• Stored data:
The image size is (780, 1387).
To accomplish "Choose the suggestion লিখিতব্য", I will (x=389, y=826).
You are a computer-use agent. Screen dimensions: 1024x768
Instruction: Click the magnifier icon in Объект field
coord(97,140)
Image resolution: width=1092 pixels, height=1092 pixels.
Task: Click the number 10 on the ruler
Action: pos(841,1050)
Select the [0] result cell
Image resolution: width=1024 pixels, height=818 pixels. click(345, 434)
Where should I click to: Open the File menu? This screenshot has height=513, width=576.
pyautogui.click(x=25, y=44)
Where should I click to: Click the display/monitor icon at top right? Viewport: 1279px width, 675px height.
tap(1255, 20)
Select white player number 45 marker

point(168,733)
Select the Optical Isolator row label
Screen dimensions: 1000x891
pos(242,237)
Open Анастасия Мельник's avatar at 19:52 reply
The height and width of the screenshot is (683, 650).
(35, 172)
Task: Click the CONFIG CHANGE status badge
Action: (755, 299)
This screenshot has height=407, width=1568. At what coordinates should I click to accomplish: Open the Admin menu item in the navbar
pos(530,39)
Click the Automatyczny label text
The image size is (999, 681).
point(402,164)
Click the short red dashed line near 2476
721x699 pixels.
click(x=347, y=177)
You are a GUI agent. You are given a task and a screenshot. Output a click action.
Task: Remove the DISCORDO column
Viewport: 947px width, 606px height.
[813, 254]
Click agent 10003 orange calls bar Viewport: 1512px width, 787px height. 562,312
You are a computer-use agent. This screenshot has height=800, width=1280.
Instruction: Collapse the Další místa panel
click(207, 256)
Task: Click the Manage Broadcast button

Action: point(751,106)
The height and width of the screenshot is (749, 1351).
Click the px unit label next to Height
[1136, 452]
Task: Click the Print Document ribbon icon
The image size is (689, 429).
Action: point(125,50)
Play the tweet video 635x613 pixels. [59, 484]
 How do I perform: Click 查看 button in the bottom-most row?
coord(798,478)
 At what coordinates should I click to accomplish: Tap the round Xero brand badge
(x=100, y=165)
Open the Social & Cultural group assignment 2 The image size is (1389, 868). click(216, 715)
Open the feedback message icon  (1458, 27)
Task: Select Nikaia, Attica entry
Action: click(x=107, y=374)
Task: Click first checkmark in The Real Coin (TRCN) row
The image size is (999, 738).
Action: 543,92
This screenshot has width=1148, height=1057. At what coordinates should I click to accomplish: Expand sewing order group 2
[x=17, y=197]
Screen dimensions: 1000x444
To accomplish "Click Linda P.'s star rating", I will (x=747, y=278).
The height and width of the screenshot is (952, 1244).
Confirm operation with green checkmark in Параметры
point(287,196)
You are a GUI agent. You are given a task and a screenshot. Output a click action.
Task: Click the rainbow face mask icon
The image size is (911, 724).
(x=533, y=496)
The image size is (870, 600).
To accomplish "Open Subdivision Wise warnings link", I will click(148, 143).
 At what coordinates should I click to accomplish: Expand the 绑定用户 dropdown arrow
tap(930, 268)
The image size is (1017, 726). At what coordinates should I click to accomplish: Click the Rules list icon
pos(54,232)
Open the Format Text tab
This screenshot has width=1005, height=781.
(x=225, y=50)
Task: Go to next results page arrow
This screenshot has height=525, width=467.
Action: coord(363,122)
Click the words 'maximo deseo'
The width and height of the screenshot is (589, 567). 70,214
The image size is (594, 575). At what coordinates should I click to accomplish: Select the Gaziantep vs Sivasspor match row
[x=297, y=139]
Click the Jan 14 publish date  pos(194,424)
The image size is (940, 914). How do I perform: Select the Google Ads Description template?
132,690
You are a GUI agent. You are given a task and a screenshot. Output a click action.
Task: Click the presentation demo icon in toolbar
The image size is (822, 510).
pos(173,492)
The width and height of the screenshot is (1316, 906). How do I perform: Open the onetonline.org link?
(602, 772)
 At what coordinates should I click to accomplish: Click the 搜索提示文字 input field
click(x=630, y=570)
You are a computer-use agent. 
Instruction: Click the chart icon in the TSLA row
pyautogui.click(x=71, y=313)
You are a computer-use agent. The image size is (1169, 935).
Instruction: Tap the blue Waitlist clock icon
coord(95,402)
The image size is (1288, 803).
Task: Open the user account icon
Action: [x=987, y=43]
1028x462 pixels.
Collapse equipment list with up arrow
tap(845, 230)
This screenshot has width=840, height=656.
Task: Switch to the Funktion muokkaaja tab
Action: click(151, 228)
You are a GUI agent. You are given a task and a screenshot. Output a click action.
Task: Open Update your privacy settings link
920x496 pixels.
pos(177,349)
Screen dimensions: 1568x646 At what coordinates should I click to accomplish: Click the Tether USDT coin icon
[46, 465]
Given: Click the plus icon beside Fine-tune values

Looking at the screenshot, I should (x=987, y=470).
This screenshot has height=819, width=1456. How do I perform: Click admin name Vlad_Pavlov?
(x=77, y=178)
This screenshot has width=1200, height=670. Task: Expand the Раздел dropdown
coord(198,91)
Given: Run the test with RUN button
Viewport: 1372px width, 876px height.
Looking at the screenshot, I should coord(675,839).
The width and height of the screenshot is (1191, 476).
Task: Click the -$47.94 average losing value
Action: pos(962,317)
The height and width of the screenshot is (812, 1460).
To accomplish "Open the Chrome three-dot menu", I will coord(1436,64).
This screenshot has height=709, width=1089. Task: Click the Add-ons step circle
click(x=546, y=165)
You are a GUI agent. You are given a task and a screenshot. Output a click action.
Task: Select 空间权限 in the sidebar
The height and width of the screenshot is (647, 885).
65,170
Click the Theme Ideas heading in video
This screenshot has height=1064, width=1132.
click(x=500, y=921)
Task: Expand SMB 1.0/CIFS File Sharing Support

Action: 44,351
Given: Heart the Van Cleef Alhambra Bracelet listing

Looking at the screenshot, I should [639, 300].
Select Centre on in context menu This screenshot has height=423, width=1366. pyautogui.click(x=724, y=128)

• Activity:
All entries must be repeated exactly.

• Task answer:
The image size is (780, 1387).
To accomplish "Choose the suggestion লিখিতব্য", I will (x=389, y=826).
You are a computer-use agent. Screen dimensions: 1024x768
Instruction: Click the magnifier icon in Объект field
coord(97,140)
Image resolution: width=1092 pixels, height=1092 pixels.
Task: Click the number 10 on the ruler
Action: pos(841,1050)
Select the [0] result cell
Image resolution: width=1024 pixels, height=818 pixels. click(345, 434)
Where should I click to: Open the File menu? This screenshot has height=513, width=576.
pyautogui.click(x=25, y=44)
Where should I click to: Click the display/monitor icon at top right? Viewport: 1279px width, 675px height.
tap(1255, 20)
Select white player number 45 marker

point(168,733)
Select the Optical Isolator row label
Screen dimensions: 1000x891
pos(242,237)
Open Анастасия Мельник's avatar at 19:52 reply
The height and width of the screenshot is (683, 650).
(35, 172)
Task: Click the CONFIG CHANGE status badge
Action: (755, 299)
This screenshot has height=407, width=1568. At what coordinates should I click to accomplish: Open the Admin menu item in the navbar
pos(530,39)
Click the Automatyczny label text
The image size is (999, 681).
point(402,164)
Click the short red dashed line near 2476
721x699 pixels.
click(x=347, y=177)
You are a GUI agent. You are given a task and a screenshot. Output a click action.
Task: Remove the DISCORDO column
Viewport: 947px width, 606px height.
[813, 254]
Click agent 10003 orange calls bar Viewport: 1512px width, 787px height. 562,312
You are a computer-use agent. This screenshot has height=800, width=1280.
Instruction: Collapse the Další místa panel
click(207, 256)
Task: Click the Manage Broadcast button

Action: point(751,106)
The height and width of the screenshot is (749, 1351).
Click the px unit label next to Height
[1136, 452]
Task: Click the Print Document ribbon icon
The image size is (689, 429).
Action: point(125,50)
Play the tweet video 635x613 pixels. [59, 484]
 How do I perform: Click 查看 button in the bottom-most row?
coord(798,478)
 At what coordinates should I click to accomplish: Tap the round Xero brand badge
(x=100, y=165)
Open the Social & Cultural group assignment 2 The image size is (1389, 868). click(216, 715)
Open the feedback message icon  (1458, 27)
Task: Select Nikaia, Attica entry
Action: click(x=107, y=374)
Task: Click first checkmark in The Real Coin (TRCN) row
The image size is (999, 738).
Action: 543,92
This screenshot has width=1148, height=1057. At what coordinates should I click to accomplish: Expand sewing order group 2
[x=17, y=197]
Screen dimensions: 1000x444
To accomplish "Click Linda P.'s star rating", I will (x=747, y=278).
The height and width of the screenshot is (952, 1244).
Confirm operation with green checkmark in Параметры
point(287,196)
You are a GUI agent. You are given a task and a screenshot. Output a click action.
Task: Click the rainbow face mask icon
The image size is (911, 724).
(x=533, y=496)
The image size is (870, 600).
To accomplish "Open Subdivision Wise warnings link", I will click(148, 143).
 At what coordinates should I click to accomplish: Expand the 绑定用户 dropdown arrow
tap(930, 268)
The image size is (1017, 726). At what coordinates should I click to accomplish: Click the Rules list icon
pos(54,232)
Open the Format Text tab
This screenshot has width=1005, height=781.
(x=225, y=50)
Task: Go to next results page arrow
This screenshot has height=525, width=467.
Action: coord(363,122)
Click the words 'maximo deseo'
The width and height of the screenshot is (589, 567). 70,214
The image size is (594, 575). At what coordinates should I click to accomplish: Select the Gaziantep vs Sivasspor match row
[x=297, y=139]
Click the Jan 14 publish date  pos(194,424)
The image size is (940, 914). How do I perform: Select the Google Ads Description template?
132,690
You are a GUI agent. You are given a task and a screenshot. Output a click action.
Task: Click the presentation demo icon in toolbar
The image size is (822, 510).
pos(173,492)
The width and height of the screenshot is (1316, 906). How do I perform: Open the onetonline.org link?
(602, 772)
 At what coordinates should I click to accomplish: Click the 搜索提示文字 input field
click(x=630, y=570)
You are a computer-use agent. 
Instruction: Click the chart icon in the TSLA row
pyautogui.click(x=71, y=313)
You are a computer-use agent. The image size is (1169, 935).
Instruction: Tap the blue Waitlist clock icon
coord(95,402)
The image size is (1288, 803).
Task: Open the user account icon
Action: [x=987, y=43]
1028x462 pixels.
Collapse equipment list with up arrow
tap(845, 230)
This screenshot has width=840, height=656.
Task: Switch to the Funktion muokkaaja tab
Action: click(151, 228)
You are a GUI agent. You are given a task and a screenshot. Output a click action.
Task: Open Update your privacy settings link
920x496 pixels.
pos(177,349)
Screen dimensions: 1568x646 At what coordinates should I click to accomplish: Click the Tether USDT coin icon
[46, 465]
Given: Click the plus icon beside Fine-tune values

Looking at the screenshot, I should (x=987, y=470).
This screenshot has height=819, width=1456. How do I perform: Click admin name Vlad_Pavlov?
(x=77, y=178)
This screenshot has width=1200, height=670. Task: Expand the Раздел dropdown
coord(198,91)
Given: Run the test with RUN button
Viewport: 1372px width, 876px height.
Looking at the screenshot, I should coord(675,839).
The width and height of the screenshot is (1191, 476).
Task: Click the -$47.94 average losing value
Action: pos(962,317)
The height and width of the screenshot is (812, 1460).
To accomplish "Open the Chrome three-dot menu", I will coord(1436,64).
This screenshot has height=709, width=1089. Task: Click the Add-ons step circle
click(x=546, y=165)
You are a GUI agent. You are given a task and a screenshot. Output a click action.
Task: Select 空间权限 in the sidebar
The height and width of the screenshot is (647, 885).
65,170
Click the Theme Ideas heading in video
This screenshot has height=1064, width=1132.
click(x=500, y=921)
Task: Expand SMB 1.0/CIFS File Sharing Support

Action: 44,351
Given: Heart the Van Cleef Alhambra Bracelet listing

Looking at the screenshot, I should [639, 300].
Select Centre on in context menu This screenshot has height=423, width=1366. pyautogui.click(x=724, y=128)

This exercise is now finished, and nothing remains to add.